As librarians, we have a special responsibility to provide access to information — without regard as to its source. At the same time, we have a responsibility to teach our users how to judge and value the significance of the information they receive from us.
The nature of RSS makes an already difficult task that much harder. Teaching people to think critically about the resources they go out and find by consciously looking for information is one thing. I’d like to think we’re collectively making progress in that arena. I wonder how we’re doing with teaching people how to sip from the fire hose of “push” content.
Here’s an example of what I mean. To help me stay on top of ways libraries are using RSS, I set up a Technorati keyword search for blog posts that contain the words “library” and “RSS”. Yes, that’s pretty broad, and the Boolean searcher in me knows that it’s not particularly well constructed. I get lots of good posts from the biblioblogosphere about libraries and RSS — but also lots of irrelevant stuff that happens to talk about a code library that generates RSS, or includes navigation to the university library and an RSS feed, and just plain spam. When I scan through the scores of posts I get each day.

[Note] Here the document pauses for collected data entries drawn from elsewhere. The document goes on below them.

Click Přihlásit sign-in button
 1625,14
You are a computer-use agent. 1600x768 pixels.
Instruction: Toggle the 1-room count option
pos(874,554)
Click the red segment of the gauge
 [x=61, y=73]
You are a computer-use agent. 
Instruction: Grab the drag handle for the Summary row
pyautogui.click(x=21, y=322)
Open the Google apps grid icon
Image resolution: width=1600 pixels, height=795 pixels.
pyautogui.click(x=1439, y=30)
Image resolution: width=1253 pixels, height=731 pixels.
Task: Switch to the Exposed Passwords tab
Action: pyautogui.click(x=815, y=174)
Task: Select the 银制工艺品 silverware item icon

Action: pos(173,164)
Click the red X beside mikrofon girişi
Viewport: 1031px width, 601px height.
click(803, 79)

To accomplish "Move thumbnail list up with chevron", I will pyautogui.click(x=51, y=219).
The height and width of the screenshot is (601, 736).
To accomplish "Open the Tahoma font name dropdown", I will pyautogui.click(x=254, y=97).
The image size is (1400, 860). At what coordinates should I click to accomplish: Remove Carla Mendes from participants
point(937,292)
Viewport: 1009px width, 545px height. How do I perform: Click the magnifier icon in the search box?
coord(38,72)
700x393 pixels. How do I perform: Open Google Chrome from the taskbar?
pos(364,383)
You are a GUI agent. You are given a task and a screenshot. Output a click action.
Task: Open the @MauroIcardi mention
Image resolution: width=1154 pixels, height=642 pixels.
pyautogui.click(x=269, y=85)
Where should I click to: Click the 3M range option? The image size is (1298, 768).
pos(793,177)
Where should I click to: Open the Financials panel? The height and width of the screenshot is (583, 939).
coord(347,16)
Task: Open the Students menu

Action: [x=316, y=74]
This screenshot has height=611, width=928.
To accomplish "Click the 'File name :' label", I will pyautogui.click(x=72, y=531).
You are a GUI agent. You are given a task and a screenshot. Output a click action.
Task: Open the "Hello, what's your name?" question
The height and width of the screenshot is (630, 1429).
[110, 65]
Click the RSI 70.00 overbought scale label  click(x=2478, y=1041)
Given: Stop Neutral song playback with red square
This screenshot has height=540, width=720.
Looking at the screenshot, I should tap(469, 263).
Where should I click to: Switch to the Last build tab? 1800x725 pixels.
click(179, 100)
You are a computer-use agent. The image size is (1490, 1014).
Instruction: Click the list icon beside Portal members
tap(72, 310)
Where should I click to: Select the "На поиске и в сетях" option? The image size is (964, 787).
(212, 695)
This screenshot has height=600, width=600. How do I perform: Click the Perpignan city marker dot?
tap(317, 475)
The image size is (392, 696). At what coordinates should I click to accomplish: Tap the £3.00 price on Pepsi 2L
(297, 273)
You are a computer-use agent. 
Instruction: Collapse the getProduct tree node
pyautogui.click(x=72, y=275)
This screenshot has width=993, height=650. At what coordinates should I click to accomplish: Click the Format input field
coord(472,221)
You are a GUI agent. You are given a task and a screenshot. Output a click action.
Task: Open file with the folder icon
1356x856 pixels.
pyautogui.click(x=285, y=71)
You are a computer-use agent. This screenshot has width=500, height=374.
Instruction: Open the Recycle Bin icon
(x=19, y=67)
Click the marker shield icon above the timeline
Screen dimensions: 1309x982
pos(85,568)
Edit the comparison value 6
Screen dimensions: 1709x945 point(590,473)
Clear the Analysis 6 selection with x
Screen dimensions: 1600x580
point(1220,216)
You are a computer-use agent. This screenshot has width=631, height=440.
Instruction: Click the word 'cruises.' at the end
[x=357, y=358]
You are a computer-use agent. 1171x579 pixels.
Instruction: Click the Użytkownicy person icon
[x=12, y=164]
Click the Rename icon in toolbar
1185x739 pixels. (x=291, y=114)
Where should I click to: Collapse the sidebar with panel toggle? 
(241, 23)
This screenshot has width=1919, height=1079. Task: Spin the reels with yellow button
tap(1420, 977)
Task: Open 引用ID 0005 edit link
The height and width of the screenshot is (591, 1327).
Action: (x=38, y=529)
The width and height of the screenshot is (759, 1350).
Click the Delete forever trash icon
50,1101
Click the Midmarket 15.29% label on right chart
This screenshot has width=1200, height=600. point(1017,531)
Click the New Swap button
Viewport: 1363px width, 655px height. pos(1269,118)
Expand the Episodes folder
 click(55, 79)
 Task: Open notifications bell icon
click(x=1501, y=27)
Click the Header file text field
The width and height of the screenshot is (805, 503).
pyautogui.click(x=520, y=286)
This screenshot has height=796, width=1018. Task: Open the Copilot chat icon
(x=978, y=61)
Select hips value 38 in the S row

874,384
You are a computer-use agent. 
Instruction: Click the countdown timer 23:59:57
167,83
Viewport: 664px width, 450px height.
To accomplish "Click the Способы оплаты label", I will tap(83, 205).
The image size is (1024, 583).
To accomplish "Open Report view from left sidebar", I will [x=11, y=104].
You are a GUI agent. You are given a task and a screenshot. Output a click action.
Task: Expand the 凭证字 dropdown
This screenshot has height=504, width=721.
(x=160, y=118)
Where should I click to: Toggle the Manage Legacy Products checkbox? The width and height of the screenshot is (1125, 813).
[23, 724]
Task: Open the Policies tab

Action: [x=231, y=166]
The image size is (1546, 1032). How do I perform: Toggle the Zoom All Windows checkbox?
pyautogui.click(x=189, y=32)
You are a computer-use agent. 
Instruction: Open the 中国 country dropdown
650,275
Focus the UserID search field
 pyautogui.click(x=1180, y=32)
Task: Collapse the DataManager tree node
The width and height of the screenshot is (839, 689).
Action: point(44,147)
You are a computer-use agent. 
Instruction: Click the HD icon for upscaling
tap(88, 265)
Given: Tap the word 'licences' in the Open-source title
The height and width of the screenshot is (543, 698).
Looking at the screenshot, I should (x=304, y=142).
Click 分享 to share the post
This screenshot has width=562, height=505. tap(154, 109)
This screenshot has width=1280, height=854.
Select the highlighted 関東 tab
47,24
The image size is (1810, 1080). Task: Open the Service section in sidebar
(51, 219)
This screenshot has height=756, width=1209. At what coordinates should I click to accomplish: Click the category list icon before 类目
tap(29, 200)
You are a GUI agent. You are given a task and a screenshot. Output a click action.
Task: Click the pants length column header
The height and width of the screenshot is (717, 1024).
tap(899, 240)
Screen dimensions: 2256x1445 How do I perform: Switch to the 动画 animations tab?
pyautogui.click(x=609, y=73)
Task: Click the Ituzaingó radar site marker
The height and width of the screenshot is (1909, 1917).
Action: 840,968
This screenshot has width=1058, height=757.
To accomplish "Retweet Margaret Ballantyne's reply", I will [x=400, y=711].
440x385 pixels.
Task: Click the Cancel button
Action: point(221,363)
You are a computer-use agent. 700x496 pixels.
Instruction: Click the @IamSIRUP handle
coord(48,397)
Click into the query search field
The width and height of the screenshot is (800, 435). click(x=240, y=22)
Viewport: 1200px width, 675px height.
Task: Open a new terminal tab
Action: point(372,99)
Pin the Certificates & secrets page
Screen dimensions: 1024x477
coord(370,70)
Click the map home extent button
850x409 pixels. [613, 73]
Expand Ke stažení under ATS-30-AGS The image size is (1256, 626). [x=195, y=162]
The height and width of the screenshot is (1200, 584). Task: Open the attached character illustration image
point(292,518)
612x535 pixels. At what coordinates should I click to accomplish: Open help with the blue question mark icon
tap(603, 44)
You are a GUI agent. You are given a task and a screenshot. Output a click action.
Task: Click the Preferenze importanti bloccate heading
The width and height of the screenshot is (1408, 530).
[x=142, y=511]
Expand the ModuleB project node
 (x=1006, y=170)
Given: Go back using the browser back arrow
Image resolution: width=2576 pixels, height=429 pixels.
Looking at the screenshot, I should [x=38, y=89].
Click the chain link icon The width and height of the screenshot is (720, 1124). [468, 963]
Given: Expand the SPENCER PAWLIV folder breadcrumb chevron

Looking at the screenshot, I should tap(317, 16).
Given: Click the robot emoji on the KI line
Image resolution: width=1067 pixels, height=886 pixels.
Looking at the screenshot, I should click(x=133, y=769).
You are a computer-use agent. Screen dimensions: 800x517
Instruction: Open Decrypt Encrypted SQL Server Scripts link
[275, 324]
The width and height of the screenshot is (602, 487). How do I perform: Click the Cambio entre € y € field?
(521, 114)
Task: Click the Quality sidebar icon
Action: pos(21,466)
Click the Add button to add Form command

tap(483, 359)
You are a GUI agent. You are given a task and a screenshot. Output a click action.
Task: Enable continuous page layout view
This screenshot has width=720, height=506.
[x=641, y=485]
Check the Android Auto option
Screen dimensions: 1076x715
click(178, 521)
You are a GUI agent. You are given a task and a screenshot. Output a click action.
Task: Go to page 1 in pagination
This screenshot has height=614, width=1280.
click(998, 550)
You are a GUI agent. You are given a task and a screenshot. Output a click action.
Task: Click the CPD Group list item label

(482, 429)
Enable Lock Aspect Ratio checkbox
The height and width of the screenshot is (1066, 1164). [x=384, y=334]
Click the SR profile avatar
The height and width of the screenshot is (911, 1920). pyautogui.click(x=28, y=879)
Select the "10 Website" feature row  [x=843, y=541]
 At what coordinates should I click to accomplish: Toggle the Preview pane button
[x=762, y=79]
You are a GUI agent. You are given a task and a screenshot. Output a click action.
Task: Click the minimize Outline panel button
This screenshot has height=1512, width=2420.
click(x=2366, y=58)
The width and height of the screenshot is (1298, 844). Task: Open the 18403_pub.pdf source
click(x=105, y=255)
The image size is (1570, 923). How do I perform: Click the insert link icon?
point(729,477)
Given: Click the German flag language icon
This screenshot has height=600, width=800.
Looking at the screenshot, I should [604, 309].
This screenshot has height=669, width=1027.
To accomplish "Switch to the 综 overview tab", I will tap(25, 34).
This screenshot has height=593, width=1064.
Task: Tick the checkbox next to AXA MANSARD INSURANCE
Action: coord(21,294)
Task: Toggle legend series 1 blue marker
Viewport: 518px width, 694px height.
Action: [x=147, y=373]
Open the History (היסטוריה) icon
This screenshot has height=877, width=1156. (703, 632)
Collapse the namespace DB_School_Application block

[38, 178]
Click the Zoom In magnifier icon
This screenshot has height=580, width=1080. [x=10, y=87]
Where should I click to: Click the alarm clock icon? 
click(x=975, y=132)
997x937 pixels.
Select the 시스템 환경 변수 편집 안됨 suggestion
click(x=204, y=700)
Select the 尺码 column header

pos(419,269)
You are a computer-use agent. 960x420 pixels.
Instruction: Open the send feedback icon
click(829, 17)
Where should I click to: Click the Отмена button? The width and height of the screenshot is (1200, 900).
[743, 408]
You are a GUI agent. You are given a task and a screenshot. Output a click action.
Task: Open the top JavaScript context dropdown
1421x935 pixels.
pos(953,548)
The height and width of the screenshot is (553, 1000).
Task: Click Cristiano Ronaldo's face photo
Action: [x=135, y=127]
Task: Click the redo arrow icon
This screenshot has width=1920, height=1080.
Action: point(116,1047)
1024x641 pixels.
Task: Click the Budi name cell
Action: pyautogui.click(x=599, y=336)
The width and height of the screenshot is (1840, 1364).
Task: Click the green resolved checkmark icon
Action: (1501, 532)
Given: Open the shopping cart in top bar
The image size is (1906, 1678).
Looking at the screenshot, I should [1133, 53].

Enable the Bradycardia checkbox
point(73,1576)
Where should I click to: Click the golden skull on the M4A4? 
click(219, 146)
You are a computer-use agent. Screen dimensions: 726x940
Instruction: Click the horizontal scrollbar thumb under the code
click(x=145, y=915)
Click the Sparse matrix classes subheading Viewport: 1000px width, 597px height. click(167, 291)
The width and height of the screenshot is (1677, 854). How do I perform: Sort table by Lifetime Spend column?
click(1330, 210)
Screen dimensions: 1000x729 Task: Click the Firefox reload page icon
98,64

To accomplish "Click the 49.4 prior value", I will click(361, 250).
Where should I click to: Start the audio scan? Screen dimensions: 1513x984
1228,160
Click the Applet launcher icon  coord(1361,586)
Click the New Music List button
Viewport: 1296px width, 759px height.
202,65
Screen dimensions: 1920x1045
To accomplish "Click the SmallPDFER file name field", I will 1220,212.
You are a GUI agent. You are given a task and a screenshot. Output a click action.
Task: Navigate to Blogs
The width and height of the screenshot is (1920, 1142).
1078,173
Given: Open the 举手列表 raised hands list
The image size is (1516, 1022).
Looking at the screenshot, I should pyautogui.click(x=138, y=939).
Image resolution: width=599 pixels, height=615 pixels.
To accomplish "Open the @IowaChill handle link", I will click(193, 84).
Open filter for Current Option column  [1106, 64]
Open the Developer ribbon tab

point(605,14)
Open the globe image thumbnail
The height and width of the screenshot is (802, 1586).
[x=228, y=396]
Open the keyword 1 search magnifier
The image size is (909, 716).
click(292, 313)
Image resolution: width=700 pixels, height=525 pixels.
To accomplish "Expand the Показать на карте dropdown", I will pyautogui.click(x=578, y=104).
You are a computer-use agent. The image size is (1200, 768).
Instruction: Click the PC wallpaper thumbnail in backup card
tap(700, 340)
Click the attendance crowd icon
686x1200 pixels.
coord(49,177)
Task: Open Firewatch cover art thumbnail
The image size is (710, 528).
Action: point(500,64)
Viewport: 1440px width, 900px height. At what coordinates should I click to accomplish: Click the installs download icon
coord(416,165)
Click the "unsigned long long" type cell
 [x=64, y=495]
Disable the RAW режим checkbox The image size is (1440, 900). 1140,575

Now, I like to think of myself as fairly savvy and discriminating. I know that some of what I’m seeing is what I deserve to see given a bad search technique. But I’m equally certain that this sort of search happens all the time and that users may not be as discriminating (even as I think I am).
Libraries cannot be in the business of approving each and every blog post for accuracy or validity; we collectively do not have the resources to do this for every blog publisher. At the same time, I think this highlights a librarian role that is not being filled. I see this as a “syndicated content” problem, not as a “weblog” problem. Perhaps there is a syndicated solution out there among the RSS4Lib readership?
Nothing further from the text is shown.